[Stored records]
-=-=-=-=-

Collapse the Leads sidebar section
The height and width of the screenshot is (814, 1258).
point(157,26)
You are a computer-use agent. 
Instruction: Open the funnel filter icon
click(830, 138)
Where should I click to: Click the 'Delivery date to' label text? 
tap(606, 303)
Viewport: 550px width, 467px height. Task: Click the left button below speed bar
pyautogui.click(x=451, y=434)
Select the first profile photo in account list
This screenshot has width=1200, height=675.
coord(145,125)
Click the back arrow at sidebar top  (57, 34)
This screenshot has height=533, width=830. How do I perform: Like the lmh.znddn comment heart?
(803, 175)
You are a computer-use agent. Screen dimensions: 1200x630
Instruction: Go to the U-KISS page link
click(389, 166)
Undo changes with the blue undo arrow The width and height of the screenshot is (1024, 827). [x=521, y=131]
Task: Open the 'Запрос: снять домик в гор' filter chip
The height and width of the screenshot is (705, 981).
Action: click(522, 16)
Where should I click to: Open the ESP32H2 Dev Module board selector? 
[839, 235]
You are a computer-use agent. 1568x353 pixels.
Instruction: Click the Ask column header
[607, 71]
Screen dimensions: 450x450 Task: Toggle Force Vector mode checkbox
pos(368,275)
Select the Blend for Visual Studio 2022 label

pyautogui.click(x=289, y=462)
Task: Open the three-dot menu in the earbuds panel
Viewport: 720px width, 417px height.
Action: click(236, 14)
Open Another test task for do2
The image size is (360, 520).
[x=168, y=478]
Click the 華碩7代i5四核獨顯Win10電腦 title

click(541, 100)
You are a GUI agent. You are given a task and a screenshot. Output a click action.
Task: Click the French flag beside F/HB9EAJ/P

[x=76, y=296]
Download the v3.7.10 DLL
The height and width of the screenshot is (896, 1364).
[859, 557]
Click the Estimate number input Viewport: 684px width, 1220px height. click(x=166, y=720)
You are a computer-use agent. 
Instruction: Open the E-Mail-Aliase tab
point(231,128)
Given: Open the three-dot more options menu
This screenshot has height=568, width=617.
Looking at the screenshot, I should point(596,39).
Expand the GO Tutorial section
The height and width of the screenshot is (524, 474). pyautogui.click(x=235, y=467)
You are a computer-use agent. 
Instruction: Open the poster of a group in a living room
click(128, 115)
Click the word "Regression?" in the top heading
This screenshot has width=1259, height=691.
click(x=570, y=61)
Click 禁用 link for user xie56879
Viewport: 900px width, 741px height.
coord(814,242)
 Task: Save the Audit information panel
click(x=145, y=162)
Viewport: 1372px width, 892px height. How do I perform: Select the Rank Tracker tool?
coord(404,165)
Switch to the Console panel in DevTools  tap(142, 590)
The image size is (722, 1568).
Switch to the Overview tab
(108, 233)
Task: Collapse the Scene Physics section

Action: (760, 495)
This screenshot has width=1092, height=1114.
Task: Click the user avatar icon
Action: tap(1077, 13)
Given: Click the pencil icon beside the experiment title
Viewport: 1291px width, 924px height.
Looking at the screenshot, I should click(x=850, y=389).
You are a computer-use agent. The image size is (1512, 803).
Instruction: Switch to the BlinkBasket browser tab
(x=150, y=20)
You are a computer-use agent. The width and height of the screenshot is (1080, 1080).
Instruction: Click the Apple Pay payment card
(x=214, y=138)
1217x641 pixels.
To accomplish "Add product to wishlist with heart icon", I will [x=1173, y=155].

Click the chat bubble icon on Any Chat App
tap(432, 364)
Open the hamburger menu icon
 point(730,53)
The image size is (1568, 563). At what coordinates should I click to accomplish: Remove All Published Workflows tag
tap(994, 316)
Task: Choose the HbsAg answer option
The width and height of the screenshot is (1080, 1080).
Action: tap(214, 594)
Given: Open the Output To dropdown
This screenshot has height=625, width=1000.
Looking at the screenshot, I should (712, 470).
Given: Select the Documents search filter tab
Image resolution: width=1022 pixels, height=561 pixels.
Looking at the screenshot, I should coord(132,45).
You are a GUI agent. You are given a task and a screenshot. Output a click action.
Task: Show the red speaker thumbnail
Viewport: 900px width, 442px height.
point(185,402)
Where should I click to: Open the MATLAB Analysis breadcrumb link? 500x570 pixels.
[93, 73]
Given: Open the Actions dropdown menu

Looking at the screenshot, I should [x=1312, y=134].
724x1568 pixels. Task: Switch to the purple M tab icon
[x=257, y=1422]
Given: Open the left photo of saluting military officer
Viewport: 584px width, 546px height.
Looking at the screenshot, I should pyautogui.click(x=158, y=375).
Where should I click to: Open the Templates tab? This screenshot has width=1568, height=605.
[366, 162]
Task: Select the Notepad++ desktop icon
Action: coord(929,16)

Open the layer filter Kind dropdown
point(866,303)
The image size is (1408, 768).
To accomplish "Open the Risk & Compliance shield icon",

-=-=-=-=-

Your answer should be the number of lines in the records that contain the word "arrow", with nothing added.

→ **EXERCISE RESULT**
2